Question
Compare the four major types of vaccines: live attenuated, inactivated, subunit, and mRNA vaccines. What are the advantages and risks of each? Why do live attenuated vaccines generally provide stronger immunity than inactivated ones?
(NEET + CBSE Board pattern — comparison + reasoning)
Solution — Step by Step
| Vaccine Type | What It Contains | Example |
|---|---|---|
| Live attenuated | Weakened (but alive) pathogen | BCG (TB), OPV (polio), MMR |
| Inactivated | Killed pathogen (heat/chemical) | Rabies vaccine, IPV (polio) |
| Subunit | Only specific proteins/antigens from pathogen | Hepatitis B (HBsAg), HPV |
| mRNA | mRNA coding for pathogen’s antigen | COVID-19 (Pfizer, Moderna) |
| Feature | Live Attenuated | Inactivated | Subunit | mRNA |
|---|---|---|---|---|
| Immune response | Strong, long-lasting | Moderate, may need boosters | Targeted, may need boosters | Strong, rapid |
| Risk of reversion | Small risk of reverting to virulence | No risk | No risk | No risk |
| Storage | Often needs cold chain | Stable | Stable | Ultra-cold chain (-70°C) |
| Booster needed? | Usually not | Often yes | Often yes | Often yes |
| Safe for immunocompromised? | No | Yes | Yes | Yes |
A live attenuated pathogen can still replicate (slowly) inside the body. This mimics a real infection — the immune system mounts a full response involving both humoral immunity (antibodies from B cells) and cell-mediated immunity (cytotoxic T cells). The immune system “sees” the pathogen over several days of replication, creating strong immunological memory.
Inactivated vaccines contain dead pathogens that cannot replicate. The immune system gets a single, brief exposure. The response is primarily antibody-mediated and weaker, which is why booster doses are needed.
graph TD
A[Vaccine Types] --> B[Live Attenuated]
A --> C[Inactivated]
A --> D[Subunit]
A --> E[mRNA]
B --> B1["Weakened pathogen replicates"]
B --> B2["Strong immunity, rare boosters"]
C --> C1["Killed pathogen"]
C --> C2["Moderate immunity, needs boosters"]
D --> D1["Purified antigen only"]
D --> D2["Very safe, targeted response"]
E --> E1["mRNA codes for antigen"]
E --> E2["Fast to develop, no pathogen needed"]
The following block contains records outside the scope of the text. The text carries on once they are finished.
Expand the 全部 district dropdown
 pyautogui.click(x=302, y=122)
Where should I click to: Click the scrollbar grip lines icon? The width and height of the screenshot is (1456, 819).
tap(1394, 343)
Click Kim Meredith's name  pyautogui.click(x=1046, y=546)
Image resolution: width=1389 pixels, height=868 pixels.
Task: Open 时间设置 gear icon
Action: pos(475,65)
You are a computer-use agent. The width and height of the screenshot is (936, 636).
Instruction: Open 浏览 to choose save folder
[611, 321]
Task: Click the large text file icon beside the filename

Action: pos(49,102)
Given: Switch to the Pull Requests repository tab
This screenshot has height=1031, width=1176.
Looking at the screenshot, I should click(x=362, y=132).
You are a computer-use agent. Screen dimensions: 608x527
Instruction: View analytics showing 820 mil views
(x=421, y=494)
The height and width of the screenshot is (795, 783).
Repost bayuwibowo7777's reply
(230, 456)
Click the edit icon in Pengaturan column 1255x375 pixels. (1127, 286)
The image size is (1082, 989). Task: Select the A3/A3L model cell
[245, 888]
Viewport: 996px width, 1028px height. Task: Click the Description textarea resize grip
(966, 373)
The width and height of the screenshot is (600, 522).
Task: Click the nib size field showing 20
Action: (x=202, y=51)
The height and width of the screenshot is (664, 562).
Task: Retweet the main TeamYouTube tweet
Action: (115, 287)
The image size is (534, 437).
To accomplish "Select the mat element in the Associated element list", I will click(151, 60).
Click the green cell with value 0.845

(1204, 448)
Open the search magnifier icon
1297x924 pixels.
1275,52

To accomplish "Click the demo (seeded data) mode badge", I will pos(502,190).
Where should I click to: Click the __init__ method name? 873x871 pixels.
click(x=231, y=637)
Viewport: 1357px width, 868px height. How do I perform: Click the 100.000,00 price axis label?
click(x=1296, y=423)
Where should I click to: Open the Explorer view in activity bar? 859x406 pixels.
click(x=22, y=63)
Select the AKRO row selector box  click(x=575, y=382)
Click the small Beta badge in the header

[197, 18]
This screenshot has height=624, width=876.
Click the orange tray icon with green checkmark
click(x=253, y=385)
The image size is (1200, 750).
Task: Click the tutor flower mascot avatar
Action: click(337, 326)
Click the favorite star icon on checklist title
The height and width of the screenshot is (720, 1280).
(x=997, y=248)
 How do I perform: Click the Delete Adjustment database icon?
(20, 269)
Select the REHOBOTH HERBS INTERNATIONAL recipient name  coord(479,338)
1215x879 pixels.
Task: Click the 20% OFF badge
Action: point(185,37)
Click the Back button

style A fill:#fbbf24,stroke:#000,stroke-width:2px
style B fill:#86efac,stroke:#000
Why This Works
Vaccines work by training the immune system without causing full-blown disease. The key is generating memory B cells and memory T cells that can respond rapidly if the real pathogen enters the body later. The closer the vaccine mimics a real infection, the better the memory — which is why live attenuated vaccines are generally superior in immune response.
mRNA vaccines represent a newer approach: instead of introducing the pathogen at all, they provide instructions for our own cells to manufacture the antigen. The immune system then responds to this self-manufactured antigen. The advantage is speed of development — no need to grow and weaken the pathogen.
Common Mistake
Students often write that “all vaccines contain weakened pathogens.” This is wrong — only live attenuated vaccines contain weakened organisms. Inactivated vaccines have DEAD organisms, subunit vaccines have only PARTS (proteins), and mRNA vaccines have NO pathogen material at all. NEET specifically tests these distinctions.
For NEET, remember: BCG and OPV are live attenuated (oral polio is live; injectable polio IPV is inactivated). Hepatitis B vaccine is a recombinant subunit vaccine — the HBsAg protein is produced in yeast using rDNA technology. This connects biotechnology with immunology, a favourite cross-topic question.